Thomas LAVACHERY et Thomas GILBERT, Caballero Bueno : une enquête de l’inspecteur Valverde, Rue de Sèvres, 2025, 176 p., 25 € / ePub : 8,99 €, ISBN : 9782810208036
Sur la couverture, un homme fixe le lecteur, le regard soucieux. Plus haut sur l’image, une femme à cheval nous invite à la suivre vers les emblématiques statues de l’ile de Pâques. Regardant vers l’horizon, elles invitent le lecteur, comme elles, à tourner la page, pour commencer cette histoire.
Thomas Lavachery et Thomas Gilbert avaient collaboré pour Bjorn le Morphir, bande dessinée jeunesse lauréate du Prix Sorcières catégorie « Romans 9 – 12 ans » en 2006. Après avoir travaillé séparément plusieurs années, ils s’associent à nouveau pour Caballero Bueno, publiée chez le même éditeur, Rue de Sèvres. Cet album s’adresse à un public plutôt adolescent, voir adulte avec une intrigue palpitante, parfois brutale.
On y suit l’inspecteur Guillermo Valverde, d’origine chilienne, commissionné par son président pour élucider un meurtre violent sur l’ile de Pâques, territoire colonisé par le Chili à la fin du 19e siècle. Un des administrateurs de la compagnie Jones & Williams, qui pratique l’élevage de moutons sur l’île, a été sauvagement assassiné et son meurtrier reste introuvable.

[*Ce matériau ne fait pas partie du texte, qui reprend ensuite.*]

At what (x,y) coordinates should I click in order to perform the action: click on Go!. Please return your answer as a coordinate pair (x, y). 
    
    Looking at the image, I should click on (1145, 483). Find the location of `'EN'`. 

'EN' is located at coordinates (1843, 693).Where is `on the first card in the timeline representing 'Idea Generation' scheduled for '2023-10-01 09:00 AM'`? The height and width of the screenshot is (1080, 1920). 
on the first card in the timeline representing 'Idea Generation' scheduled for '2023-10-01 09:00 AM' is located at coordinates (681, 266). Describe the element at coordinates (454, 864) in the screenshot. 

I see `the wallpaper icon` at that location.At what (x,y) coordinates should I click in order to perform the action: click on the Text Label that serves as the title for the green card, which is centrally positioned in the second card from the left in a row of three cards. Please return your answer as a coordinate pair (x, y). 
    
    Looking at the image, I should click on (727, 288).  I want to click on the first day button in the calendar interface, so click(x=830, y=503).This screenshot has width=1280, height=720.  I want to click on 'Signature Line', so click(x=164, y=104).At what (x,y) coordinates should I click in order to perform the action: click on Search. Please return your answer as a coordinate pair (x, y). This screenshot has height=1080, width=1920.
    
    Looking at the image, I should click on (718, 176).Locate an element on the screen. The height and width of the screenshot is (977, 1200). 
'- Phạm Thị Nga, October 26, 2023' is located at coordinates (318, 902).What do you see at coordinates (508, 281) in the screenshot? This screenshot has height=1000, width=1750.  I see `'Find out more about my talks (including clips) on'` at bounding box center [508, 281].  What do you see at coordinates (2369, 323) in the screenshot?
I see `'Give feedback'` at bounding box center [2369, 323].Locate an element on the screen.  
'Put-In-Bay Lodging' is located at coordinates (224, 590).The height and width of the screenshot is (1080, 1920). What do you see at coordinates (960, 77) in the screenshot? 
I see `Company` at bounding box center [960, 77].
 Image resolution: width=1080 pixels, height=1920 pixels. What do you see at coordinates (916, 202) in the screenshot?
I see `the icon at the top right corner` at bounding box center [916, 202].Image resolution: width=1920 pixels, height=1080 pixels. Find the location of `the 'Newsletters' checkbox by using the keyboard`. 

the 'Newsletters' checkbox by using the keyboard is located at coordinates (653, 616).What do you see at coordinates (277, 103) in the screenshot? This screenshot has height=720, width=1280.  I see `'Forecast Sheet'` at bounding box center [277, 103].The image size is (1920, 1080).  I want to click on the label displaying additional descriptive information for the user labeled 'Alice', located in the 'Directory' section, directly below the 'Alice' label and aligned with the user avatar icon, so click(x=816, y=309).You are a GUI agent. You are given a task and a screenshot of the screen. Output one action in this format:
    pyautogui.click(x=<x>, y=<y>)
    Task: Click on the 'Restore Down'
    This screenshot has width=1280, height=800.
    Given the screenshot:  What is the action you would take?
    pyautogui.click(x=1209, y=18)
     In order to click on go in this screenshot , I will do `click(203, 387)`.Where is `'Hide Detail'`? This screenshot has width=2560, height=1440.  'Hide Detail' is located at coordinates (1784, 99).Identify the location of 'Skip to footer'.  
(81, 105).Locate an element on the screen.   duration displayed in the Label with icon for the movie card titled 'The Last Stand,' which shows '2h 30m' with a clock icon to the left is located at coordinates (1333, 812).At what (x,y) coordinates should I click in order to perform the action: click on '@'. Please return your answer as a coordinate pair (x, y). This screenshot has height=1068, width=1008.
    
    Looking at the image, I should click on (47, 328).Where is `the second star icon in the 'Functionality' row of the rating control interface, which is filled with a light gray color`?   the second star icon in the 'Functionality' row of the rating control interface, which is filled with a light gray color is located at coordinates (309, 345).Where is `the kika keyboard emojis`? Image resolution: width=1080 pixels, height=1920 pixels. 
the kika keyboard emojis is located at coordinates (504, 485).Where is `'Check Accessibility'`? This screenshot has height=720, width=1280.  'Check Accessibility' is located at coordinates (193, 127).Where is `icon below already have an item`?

Alors que l’inspecteur débarque, on lui annonce qu’un coupable, autochtone, a été arrêté. Mais Valverde n’y croit pas et décide de lancer son enquête.
Celle-ci l’entrainera aux quatre coins du territoire où le lecteur fait petit à petit connaissance avec les différents protagonistes : Miss Burnett, Napoléon Rirokoko, le docteur Giraldo, Margareth Edmunds, etc. Tous sont porteurs de secrets que l’inspecteur devra élucider pour comprendre enfin QUI a pu tuer Anthony Wilcox.
Alors qu’on s’enfonce dans les méandres de l’enquête, on est frappé par son réalisme. Et cela n’est pas surprenant puisque ce mystère découle directement d’une histoire vraie. En effet, le grand-père de l’auteur, Henri Lavachery, a fait partie de l’expédition franco-belge à l’ile de Pâques en 1934 et cette bande dessinée est en partie basée sur son carnet, rempli de notes et de photographies. On n’en dira pas plus pour ne pas dévoiler la fin de l’histoire. Il sera agréable de la découvrir et de terminer la lecture par les quelques visuels de ce même carnet reproduit dans les dernières pages de l’ouvrage.
Cette inspiration réaliste permet au dessinateur, Thomas Gilbert, de nous offrir des dessins détaillés et empreints de mystère, toujours avec son coup de crayon reconnaissable. Le décor, en effet, soutient avec brio l’atmosphère inquiétante de ce récit. L’histoire, elle aussi, est très bien construite, les découvertes se succèdent à un rythme régulier et gardent le lecteur en haleine tout du long.
L’intérêt de cette lecture repose aussi sur la personnalité de son personnage principal. On rencontre dès les premières pages un inspecteur Valverde antipathique, légèrement grossier et agressif. On le découvre empathique et perspicace au fur et à mesure qu’avance le récit. Il ne se laisse ni avoir par la manipulation ni par les menaces et son jugement final, intègre, nous donne envie de le revoir dans une autre enquête.
Après ces multiples rebondissements, le lecteur, en refermant le livre, émerge d’un univers complet, aux personnages hauts en couleur et avec l’impression que lui aussi, a fait un tour ainsi qu’un saut dans le passé, sur l’ile de Pâques.